El problema que plantea el Proyecto Panamá no solo reside en la cantidad de libros destruidos, sino en la transformación de nuestra relación con el conocimiento. Durante siglos, las bibliotecas, los archivos y los libros han funcionado como espacios de preservación, circulación y acceso colectivo a la memoria; ahora, la IA introduce una lógica distinta: absorber, procesar y concentrar grandes cantidades de información en sistemas privados cuyo funcionamiento y contenido resultan, en buena medida, inaccesibles. Asi, mientras la IA promete ampliar las posibilidades de acceso al conocimiento, algunos de sus mecanismos de desarrollo pueden producir exactamente lo contrario, al convertir una memoria cultural compartida en un recurso concentrado bajo el control de unas cuantas empresas. Es cierto que el conocimiento no desaparece, pero cambia de naturaleza: deja de ser un patrimonio que todos podemos consultar, cuestionar y conservar para convertirse en una materia prima que alimenta sistemas cuyo valor económico pertenece a otros.
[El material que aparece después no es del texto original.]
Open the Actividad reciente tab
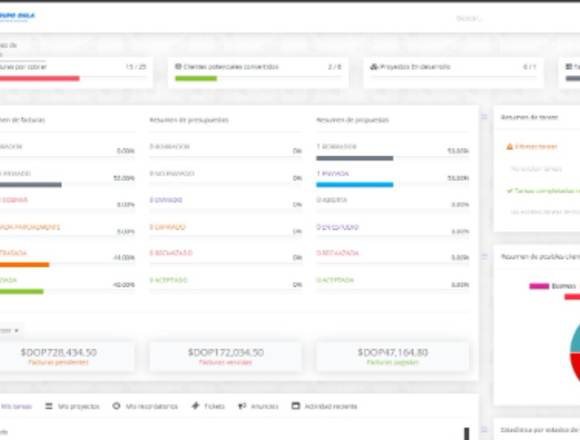 324,406
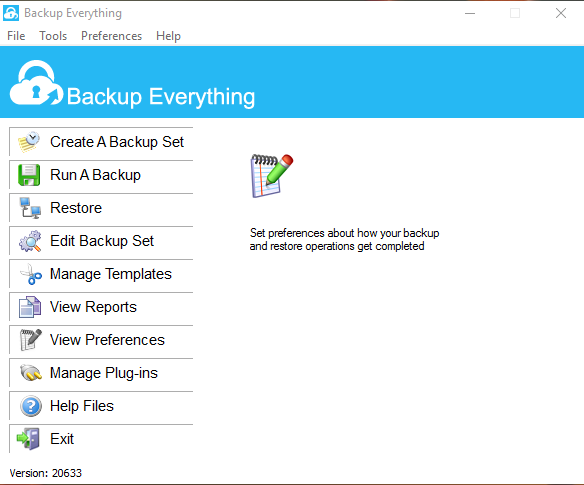Click the notepad pencil View Preferences icon
Viewport: 584px width, 485px height.
click(x=31, y=340)
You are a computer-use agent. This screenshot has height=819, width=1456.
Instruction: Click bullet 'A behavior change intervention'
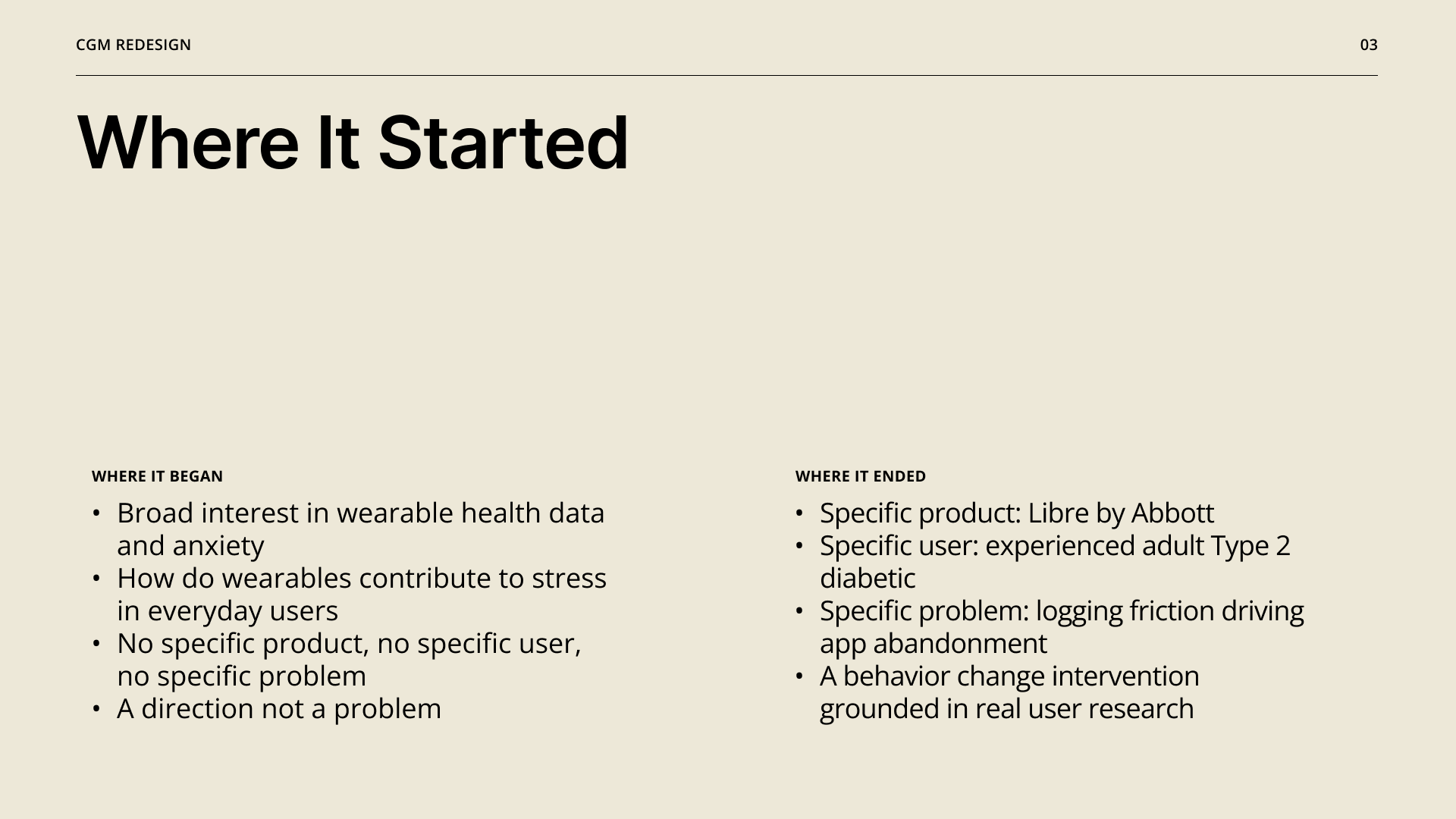tap(1009, 676)
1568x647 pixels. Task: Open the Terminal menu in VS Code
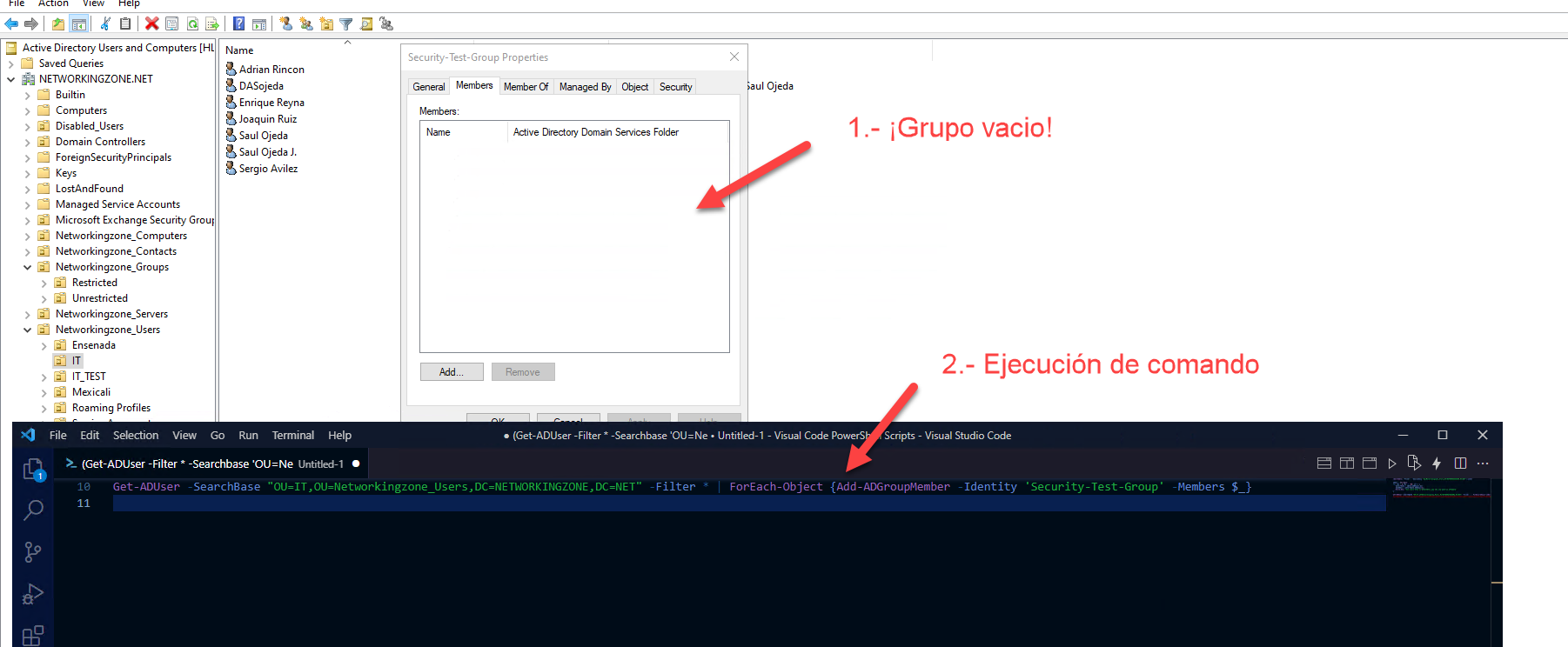(292, 436)
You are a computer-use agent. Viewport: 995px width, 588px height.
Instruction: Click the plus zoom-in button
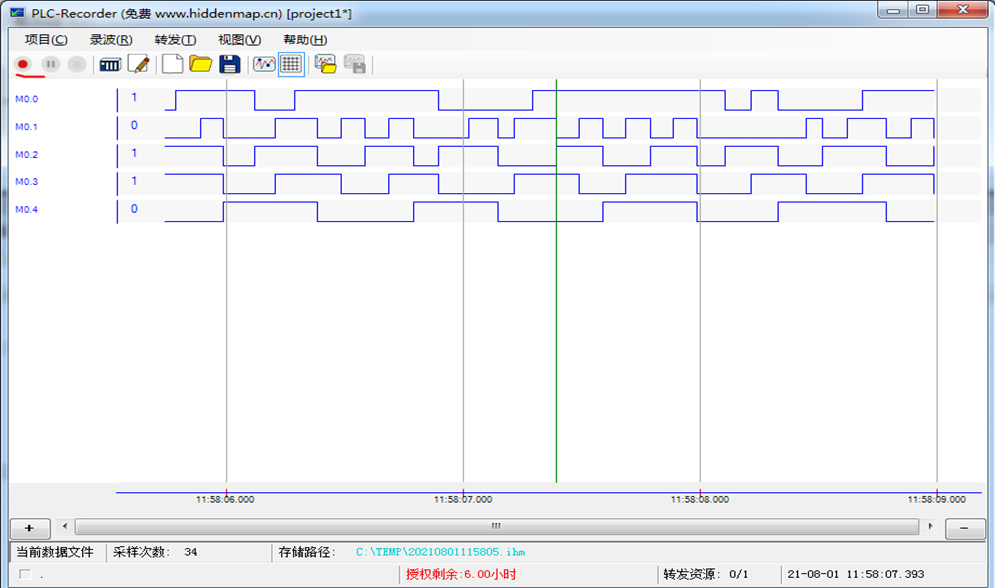[29, 527]
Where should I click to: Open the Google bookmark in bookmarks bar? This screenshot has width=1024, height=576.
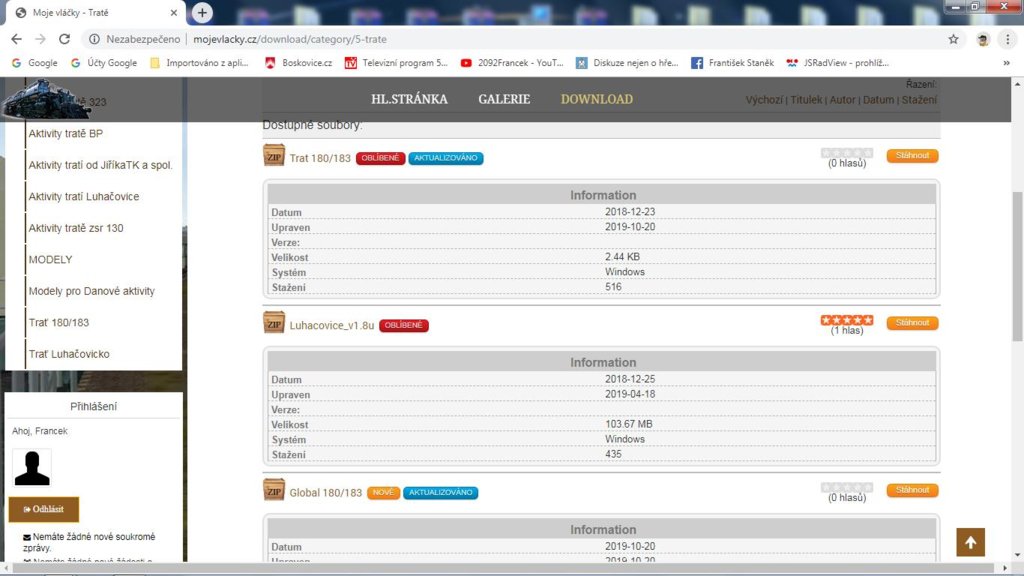tap(34, 63)
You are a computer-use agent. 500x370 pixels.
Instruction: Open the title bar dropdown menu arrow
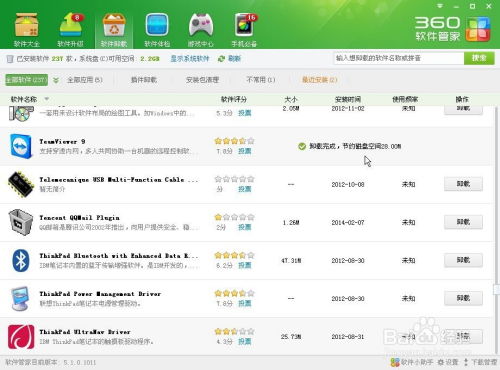point(440,6)
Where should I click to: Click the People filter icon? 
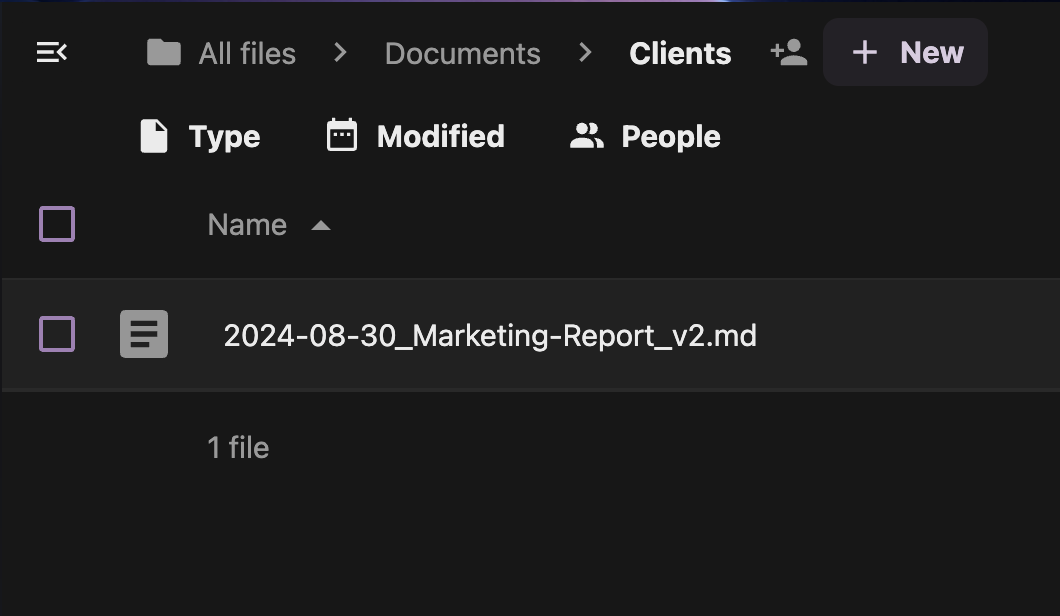coord(586,136)
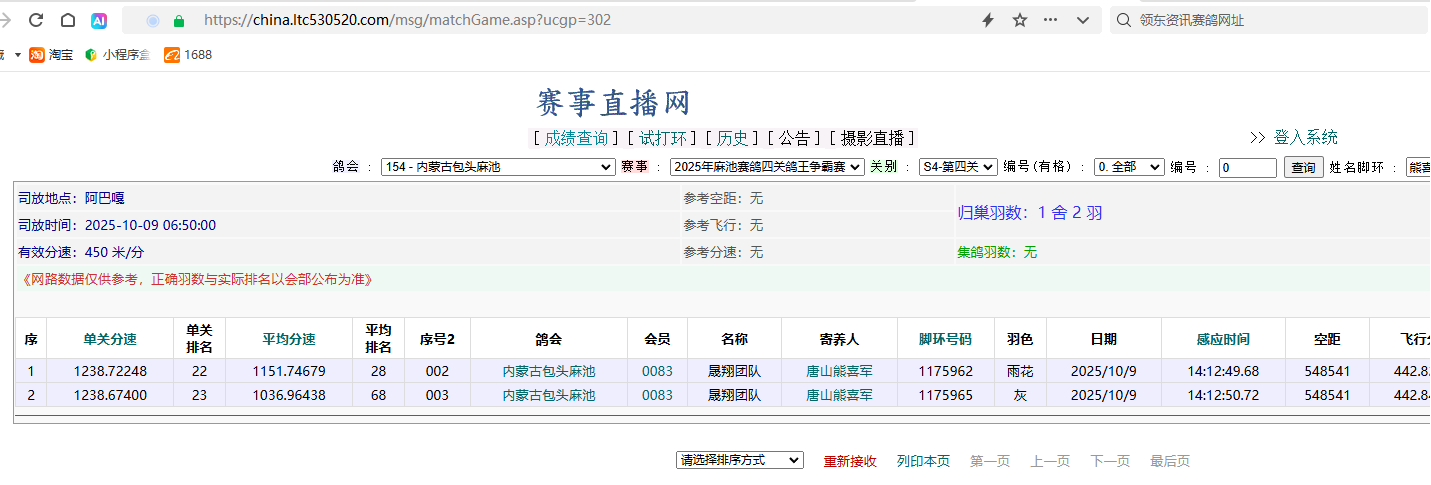Screen dimensions: 1431x485
Task: Expand the 鸽会 dropdown showing 内蒙古包头麻池
Action: point(498,167)
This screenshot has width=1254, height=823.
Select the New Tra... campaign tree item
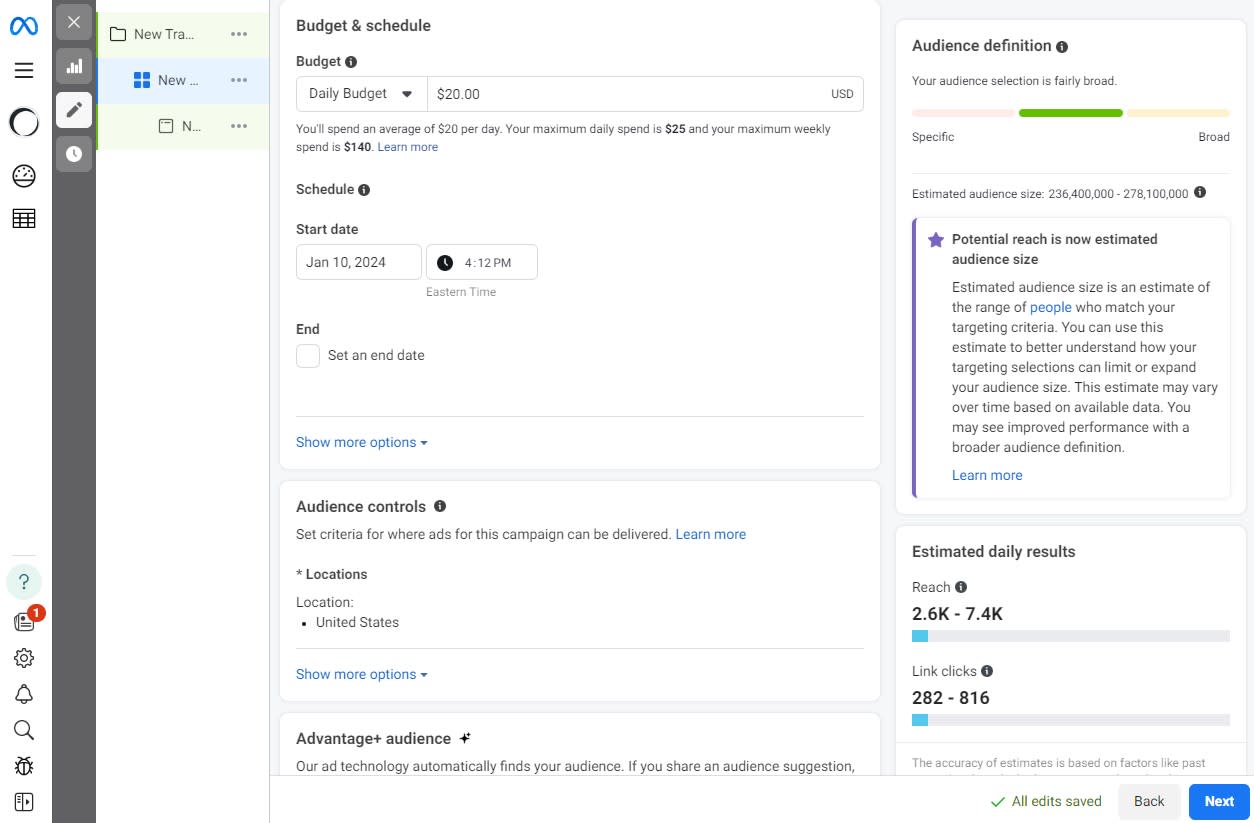(x=164, y=34)
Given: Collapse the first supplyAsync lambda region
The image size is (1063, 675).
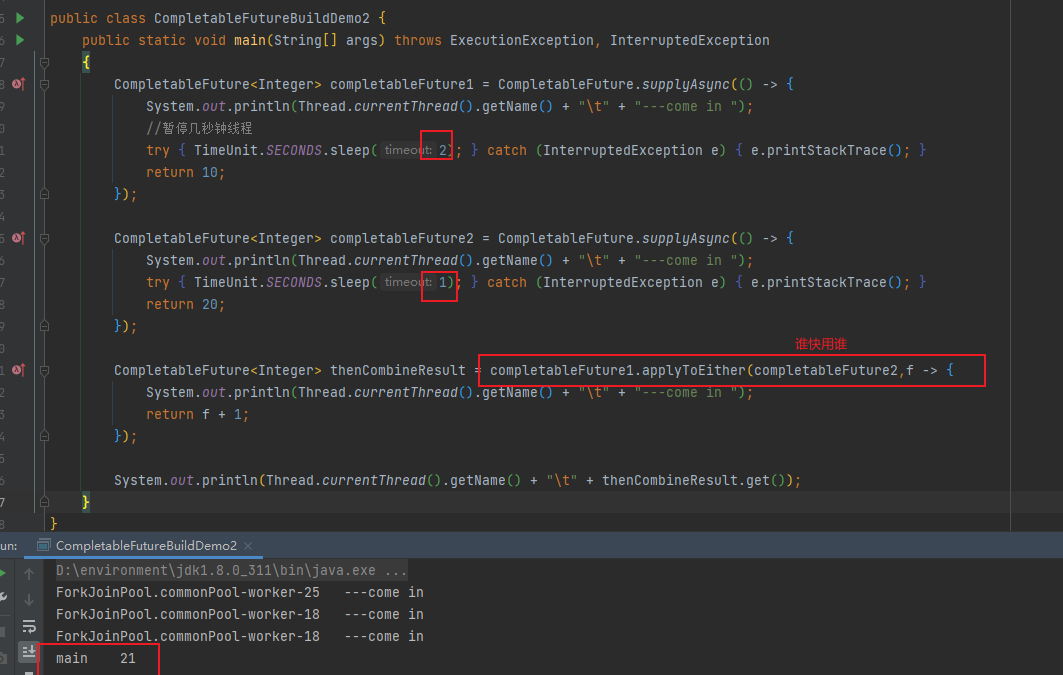Looking at the screenshot, I should coord(42,84).
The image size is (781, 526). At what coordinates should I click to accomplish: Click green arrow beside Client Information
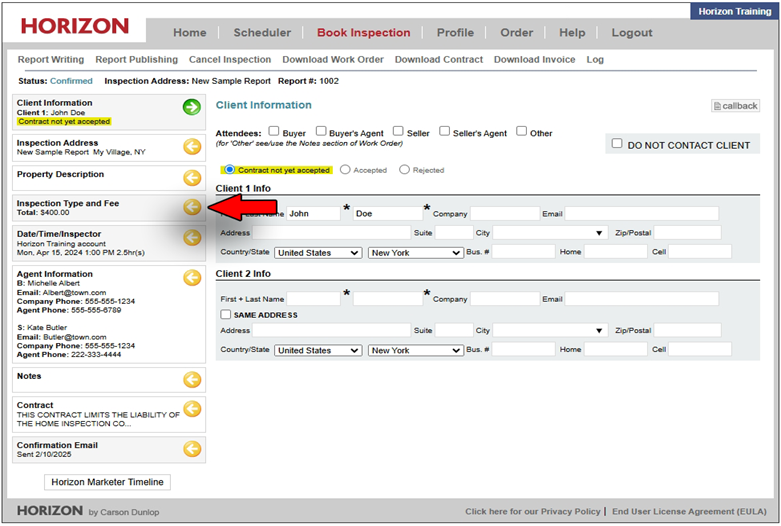click(x=192, y=107)
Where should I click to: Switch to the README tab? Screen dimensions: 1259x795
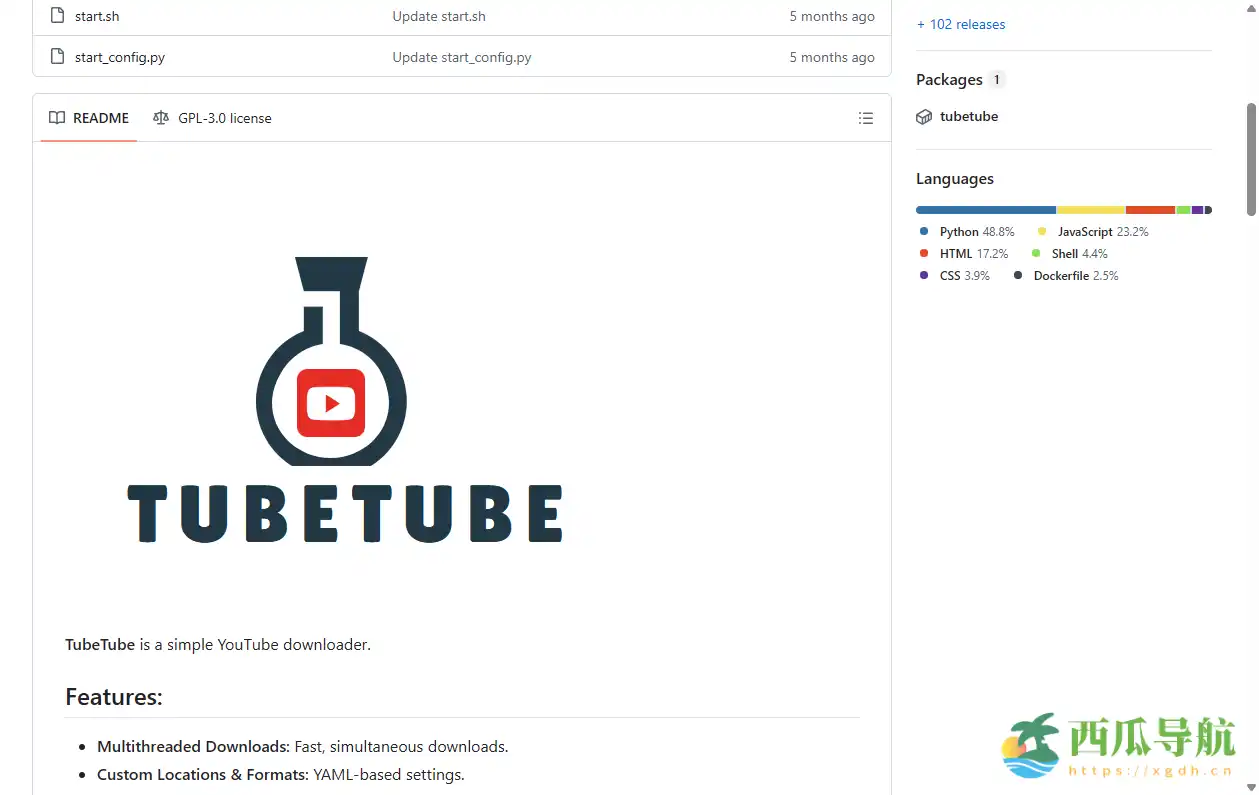click(x=100, y=117)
Si un libro puede ser destruido para alimentar una inteligencia artificial, entonces debemos preguntar: ¿qué otras formas de patrimonio estamos dispuestos a entregar a cambio de eficiencia tecnológica?, quizá el agujero negro no sea Claude ni ninguna otra IA, sino una cultura que acepta que la memoria puede ser absorbida siempre que después regrese convertida en producto.